What is queer magic?
Queer magic doesn’t only happen on major Pagan holidays and full moons.
It’s not just about driving hundreds of miles out to the woods to drum in a circle wearing glitter and feather boas.
Queer magic is everything we do.
Touching a lover, digging a hole, making an altar, building a website, tending the dying, dressing for dinner—anything we do with our whole heart is queer magic.
Queer magic drips from our fingers. It’s the music that plays as we walk through the world. It’s divine creativity coming through and bursting into beauty all around us.
One way to find queer magic is to be told you’re a freak—and decide for yourself that’s OK. In fact, it’s fucking fabulous.
Queer magic transforms sex from something to hide or sell to a transcendent force that pulses up through our wide-open hearts and explodes the crowns of our heads. It turns gender into sacred masquerade, and shows us our own divine nature in the mirror of the beloved’s face.
It makes us comfortable with paradox, at home on the threshold. It lets us play together in a realm beyond binary dualism and hierarchies of dominance.

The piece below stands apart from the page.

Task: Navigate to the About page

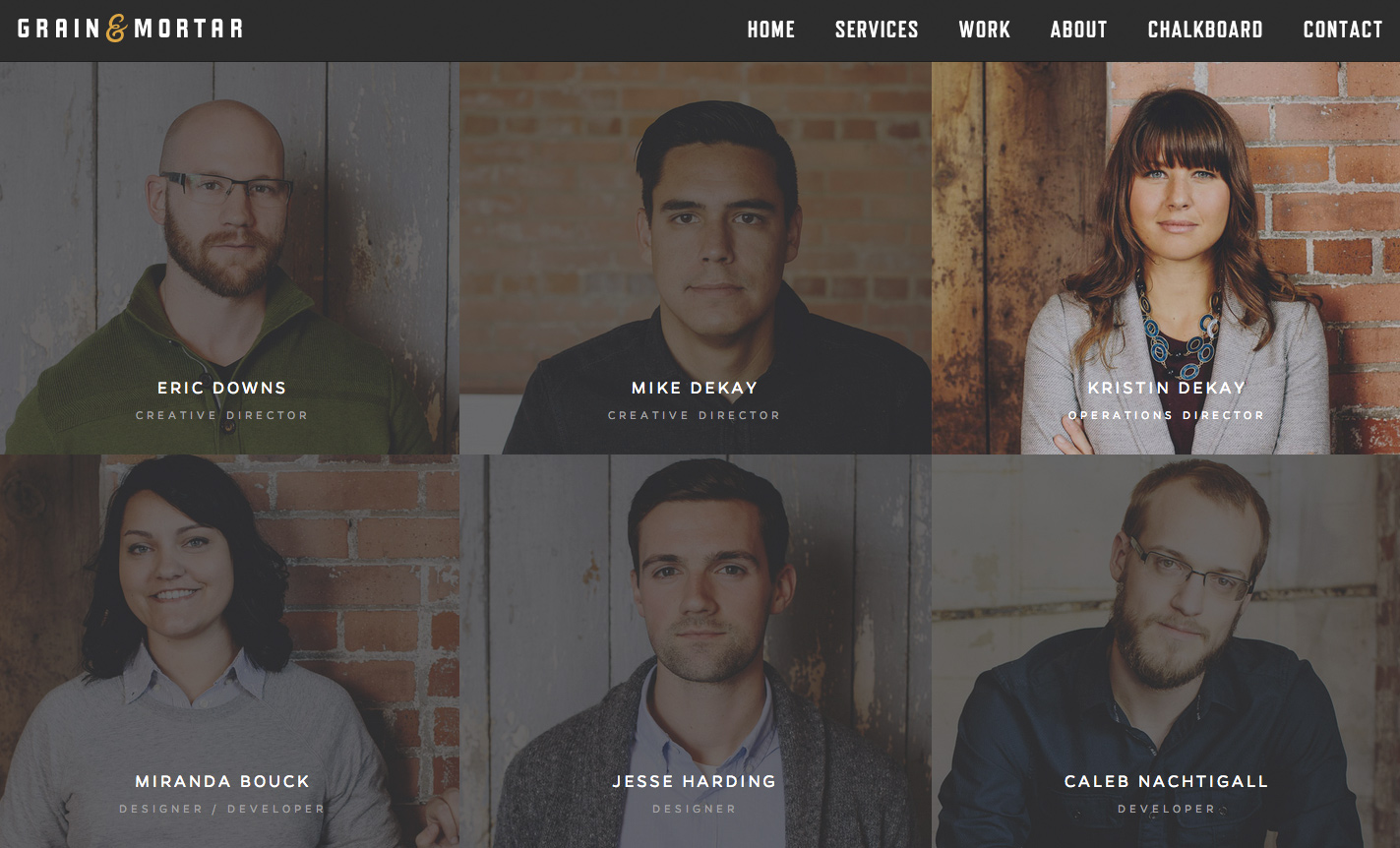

Queer magic stitches lovers and friends into a quilt of community. It breaks us free from the fragmented isolation of consumerist sprawl, and creates new forms of family based on love and generosity.
Queer magic may call us to certain archetypal roles: artist, shaman, diva, healer, witch, clown, priest. But whatever roles we play—however flamboyant or low-key our style—queer magic means expressing our authentic essence in everything we do.
That’s what makes us unique. That’s what makes us human. That’s what makes us queer.